Even a casual Marx Brothers fan knows that the siblings made their best films for their first Hollywood studio, Paramount Pictures.
Already vaudeville veterans pushing past 40, they made their satiric masterpiece, “Duck Soup”(1933) and the wacky stage adaptations “The Cocoanuts” and “Animal Crackers,” their popularity building until peaking with “Horse Feathers” (1932), which was a smash and landed them on the cover of Time Magazine, all for Paramount.
The act, settling into Groucho, Chico and Harpo, gave up all that, and Paramount’s improvisation-friendly productions for bigger MGM paydays in the mid ’30s, and “A Night at the Opera,” their first film for Metro, was the only one regarded as among their best.
Even in this send-up of pretension, class, opera and the very musicals that the brothers flirted with making, one can feel the “madcap” slipping away as the banter slows and structure and sticking-to-the-script/watch-the-clock MGM “efficiency” weigh on them from the start.
But this Sam Wood musical comedy still produced the most iconic Marx Brothers sight gag, “The Stateroom Scene.” It has an ambitious dance number (not involving the brothers), romantic ballads and the trappings of MGM prestige in many a scene.
It presents Chico’s and Harpo’s musical interludes in a logical (for the Marxes) context, and showcases them beautifully, with Chico’s piano pranks performed, up-close, with an audience of children and Harpo playing a cross-eyed tour de force on the harp.

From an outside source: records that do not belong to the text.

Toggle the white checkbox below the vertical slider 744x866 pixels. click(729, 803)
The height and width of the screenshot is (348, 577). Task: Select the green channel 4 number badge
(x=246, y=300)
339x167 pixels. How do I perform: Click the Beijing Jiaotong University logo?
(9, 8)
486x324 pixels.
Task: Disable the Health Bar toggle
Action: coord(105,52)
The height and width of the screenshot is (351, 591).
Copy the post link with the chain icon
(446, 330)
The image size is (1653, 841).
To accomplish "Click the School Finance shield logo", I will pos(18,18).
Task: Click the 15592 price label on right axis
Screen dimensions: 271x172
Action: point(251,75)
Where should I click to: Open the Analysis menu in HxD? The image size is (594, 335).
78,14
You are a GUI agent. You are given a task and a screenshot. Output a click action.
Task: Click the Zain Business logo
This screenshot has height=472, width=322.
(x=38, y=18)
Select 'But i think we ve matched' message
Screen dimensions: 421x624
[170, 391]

“Opera” also starts the regrettable process of moving Groucho’s greatest foil, Margaret Dumont, into the background as the love interest — singing actors Kitty Carlisle and Allan Jones — and their intrigues with a nastier, more famous singer (Walter Woolf King) and New York Opera director (Sig Ruman) are far more prominent.
But it plays, with veteran screenwriters George S. Kaufman and Morrie Riskind and a circus of uncredited gag writers assisting, leaning into the Brothers’ long-polished comic personas.